Taking Slides

A faded DaguerrotypeA faded Daguerrotype

As a continuation of my earlier post about photographic techniques, let me blatantly take sides in a historical battle and express my love for the Daguerrotype: This intricate process that fixes silver crystals to a plate not only results in beautiful images, but in an incredible degree of detail.

From an older article by Michelle Nijhuis on The New Yorker:

Daguerreotypes are still cherished for their eerie clarity—each plate in an 1848 series of photographs of the Cincinnati waterfront, for example, is equivalent to a hundred-forty-thousand-megapixel photo. They are so detailed that a viewer can distinguish the time on a clock tower, German names on storefronts, and underwear hanging from apartment clotheslines.

Why, then, are Daguerrotype not more widely seen or used? In part because photographic paper turned out to be more practical. And in part because the images were too fragile:

While some daguerreotypes do survive today in excellent condition—even some of the earliest examples, such as a photograph that Daguerre presented to the Austrian chancellor in 1839, are in good shape—other images now seem to be slowly fogging and darkening, even when protected from tarnish under a layer of glass.

This quote really gets to me:

If you put your daguerreotypes in an inert atmosphere, in the dark, at zero degrees centigrade, maybe they’ll last for a thousand years,” said Grant Romer, a former Eastman conservator and a daguerreotype specialist.

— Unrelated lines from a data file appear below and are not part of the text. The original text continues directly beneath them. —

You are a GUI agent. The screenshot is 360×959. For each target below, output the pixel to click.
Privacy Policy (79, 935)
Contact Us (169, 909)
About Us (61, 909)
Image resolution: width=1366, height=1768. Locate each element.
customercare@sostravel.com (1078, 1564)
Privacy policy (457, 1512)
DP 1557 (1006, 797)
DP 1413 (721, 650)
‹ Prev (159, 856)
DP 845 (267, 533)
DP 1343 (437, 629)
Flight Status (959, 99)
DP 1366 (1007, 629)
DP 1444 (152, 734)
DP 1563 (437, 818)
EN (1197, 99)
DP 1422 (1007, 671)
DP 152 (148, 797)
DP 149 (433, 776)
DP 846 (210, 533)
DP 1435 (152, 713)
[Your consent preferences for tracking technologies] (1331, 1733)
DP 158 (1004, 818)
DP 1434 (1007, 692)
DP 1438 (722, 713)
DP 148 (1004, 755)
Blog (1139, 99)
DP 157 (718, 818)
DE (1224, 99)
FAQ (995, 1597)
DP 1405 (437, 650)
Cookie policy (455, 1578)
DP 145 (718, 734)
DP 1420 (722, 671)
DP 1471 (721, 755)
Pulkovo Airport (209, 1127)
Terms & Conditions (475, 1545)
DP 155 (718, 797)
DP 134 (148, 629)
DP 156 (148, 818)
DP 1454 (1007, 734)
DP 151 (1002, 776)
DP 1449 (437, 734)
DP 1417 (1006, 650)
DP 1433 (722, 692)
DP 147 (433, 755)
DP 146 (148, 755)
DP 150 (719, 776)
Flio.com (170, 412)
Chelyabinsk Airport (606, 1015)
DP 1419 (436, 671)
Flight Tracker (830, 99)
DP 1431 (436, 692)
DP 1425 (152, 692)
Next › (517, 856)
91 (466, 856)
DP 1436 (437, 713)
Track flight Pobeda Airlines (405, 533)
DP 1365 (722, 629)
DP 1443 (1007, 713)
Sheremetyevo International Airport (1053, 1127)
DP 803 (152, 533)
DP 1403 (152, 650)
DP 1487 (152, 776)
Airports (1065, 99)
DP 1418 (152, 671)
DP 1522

But what’s the use of having them if you can’t see them?”

So while many of the Daguerrotypes that still exist may be the only surviving documents of a very specific period of time, their fragility means that exposure to light and environmental factors—in short, time—means they will slowly disappear.

The silver lining, if you will, is that even disappearing memories become entirely new artifacts—as illustrated by these examples of faded Daguerrotypes collected by The Public Domain Review.